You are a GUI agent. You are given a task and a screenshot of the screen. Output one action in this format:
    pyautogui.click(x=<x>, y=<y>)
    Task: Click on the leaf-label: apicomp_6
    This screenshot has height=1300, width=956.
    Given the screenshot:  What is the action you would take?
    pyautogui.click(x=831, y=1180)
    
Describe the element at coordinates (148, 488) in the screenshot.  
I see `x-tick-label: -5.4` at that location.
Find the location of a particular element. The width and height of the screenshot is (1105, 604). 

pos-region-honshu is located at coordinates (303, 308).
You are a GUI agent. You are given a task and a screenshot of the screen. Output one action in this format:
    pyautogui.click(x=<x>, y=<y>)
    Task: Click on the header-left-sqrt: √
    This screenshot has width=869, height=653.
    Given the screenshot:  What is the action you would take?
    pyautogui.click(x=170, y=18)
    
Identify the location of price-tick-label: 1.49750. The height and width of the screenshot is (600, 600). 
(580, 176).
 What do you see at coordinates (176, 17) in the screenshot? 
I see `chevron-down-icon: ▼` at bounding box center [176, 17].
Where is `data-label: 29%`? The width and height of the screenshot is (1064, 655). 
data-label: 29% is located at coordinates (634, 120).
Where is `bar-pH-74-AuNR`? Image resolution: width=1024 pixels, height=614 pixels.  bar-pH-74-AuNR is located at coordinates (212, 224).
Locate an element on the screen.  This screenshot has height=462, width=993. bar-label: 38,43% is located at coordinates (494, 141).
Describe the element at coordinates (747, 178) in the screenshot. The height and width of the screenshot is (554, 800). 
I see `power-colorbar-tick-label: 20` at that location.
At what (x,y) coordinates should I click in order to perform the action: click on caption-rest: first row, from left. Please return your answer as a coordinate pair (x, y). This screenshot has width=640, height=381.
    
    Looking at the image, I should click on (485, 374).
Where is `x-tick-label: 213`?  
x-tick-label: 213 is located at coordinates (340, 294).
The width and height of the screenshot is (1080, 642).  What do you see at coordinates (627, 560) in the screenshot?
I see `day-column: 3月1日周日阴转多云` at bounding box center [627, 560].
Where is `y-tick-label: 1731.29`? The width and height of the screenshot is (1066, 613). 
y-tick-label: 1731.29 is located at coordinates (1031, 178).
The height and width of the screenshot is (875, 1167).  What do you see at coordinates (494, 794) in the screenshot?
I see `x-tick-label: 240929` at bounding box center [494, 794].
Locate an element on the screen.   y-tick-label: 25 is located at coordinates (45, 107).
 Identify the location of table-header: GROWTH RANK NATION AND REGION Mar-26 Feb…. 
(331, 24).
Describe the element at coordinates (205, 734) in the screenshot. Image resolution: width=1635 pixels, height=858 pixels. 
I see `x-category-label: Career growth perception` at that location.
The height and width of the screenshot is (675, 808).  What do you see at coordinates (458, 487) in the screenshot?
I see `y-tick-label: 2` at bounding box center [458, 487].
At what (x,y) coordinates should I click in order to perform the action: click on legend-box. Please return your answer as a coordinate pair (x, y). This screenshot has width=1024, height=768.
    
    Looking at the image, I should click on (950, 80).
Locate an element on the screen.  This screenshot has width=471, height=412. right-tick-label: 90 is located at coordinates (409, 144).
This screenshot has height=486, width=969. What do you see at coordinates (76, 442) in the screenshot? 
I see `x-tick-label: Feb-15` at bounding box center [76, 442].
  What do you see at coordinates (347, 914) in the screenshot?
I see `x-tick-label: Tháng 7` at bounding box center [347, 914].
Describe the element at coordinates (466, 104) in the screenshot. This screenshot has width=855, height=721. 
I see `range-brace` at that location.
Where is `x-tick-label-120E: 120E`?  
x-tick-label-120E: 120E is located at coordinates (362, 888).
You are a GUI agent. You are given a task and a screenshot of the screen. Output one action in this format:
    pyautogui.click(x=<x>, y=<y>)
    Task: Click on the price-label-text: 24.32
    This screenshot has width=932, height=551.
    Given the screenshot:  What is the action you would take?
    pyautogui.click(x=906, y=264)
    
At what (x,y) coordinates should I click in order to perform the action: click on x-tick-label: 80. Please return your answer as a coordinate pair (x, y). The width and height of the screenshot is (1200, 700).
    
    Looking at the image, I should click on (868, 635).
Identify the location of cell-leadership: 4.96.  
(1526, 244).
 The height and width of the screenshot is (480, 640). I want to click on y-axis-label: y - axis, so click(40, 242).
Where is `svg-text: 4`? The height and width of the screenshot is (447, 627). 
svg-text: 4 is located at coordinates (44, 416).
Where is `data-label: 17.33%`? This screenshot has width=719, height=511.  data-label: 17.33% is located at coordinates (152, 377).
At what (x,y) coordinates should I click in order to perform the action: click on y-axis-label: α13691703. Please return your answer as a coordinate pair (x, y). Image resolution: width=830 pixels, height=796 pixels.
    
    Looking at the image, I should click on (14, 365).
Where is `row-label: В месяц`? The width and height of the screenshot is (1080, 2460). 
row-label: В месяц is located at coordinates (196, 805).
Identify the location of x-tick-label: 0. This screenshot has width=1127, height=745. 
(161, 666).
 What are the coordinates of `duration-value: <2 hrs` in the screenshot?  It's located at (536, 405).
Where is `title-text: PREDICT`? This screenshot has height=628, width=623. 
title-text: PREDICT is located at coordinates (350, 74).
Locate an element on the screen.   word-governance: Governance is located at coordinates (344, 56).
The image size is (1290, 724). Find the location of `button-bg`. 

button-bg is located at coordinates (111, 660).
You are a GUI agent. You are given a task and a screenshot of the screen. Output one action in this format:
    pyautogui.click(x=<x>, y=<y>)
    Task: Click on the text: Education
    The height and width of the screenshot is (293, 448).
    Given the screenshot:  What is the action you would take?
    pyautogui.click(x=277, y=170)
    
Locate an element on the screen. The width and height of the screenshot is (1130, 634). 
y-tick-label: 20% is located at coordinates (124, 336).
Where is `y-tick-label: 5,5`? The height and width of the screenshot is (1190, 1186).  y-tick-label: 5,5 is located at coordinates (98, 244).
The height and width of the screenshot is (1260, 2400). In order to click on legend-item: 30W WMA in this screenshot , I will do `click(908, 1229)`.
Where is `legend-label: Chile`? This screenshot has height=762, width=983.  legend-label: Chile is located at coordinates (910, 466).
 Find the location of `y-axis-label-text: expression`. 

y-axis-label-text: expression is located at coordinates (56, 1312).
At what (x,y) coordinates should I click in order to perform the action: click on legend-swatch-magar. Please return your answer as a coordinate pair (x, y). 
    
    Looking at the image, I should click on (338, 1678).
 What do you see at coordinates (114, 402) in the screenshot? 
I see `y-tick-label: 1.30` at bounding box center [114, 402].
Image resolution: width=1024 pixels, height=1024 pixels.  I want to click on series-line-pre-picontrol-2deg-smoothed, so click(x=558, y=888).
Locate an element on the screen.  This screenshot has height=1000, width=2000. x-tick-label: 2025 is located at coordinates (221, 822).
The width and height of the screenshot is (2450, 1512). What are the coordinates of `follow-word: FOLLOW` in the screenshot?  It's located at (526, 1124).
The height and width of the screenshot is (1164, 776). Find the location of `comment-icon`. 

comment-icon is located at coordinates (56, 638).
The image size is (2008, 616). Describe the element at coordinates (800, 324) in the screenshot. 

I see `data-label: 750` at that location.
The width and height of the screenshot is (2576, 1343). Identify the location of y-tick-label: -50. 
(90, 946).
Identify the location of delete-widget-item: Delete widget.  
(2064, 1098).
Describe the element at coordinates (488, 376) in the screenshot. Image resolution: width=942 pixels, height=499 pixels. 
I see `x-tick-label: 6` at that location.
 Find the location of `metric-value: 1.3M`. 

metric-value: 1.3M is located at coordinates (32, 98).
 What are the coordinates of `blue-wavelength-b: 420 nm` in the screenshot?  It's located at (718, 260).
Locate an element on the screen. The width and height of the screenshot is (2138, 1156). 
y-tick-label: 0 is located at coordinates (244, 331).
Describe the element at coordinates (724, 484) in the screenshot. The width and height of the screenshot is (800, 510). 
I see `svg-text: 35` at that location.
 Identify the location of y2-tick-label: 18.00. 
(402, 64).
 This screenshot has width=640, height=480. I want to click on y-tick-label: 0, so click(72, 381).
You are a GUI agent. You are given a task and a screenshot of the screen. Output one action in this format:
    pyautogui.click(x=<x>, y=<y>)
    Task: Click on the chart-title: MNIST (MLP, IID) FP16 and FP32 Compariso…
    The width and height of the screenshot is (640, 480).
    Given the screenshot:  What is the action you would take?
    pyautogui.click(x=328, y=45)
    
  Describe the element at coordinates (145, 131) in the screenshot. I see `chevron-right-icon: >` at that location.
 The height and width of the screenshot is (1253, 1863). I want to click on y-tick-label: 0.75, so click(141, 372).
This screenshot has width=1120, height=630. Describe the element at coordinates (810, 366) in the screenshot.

Exercise goal = Put the data, from its first line through the line that contains "pyautogui.click(x=831, y=1180)", into a JSON list of strings with one string per line, skipping blank lines.

Response to this exercise =
[
  "You are a GUI agent. You are given a task and a screenshot of the screen. Output one action in this format:",
  "    pyautogui.click(x=<x>, y=<y>)",
  "    Task: Click on the leaf-label: apicomp_6",
  "    This screenshot has height=1300, width=956.",
  "    Given the screenshot:  What is the action you would take?",
  "    pyautogui.click(x=831, y=1180)"
]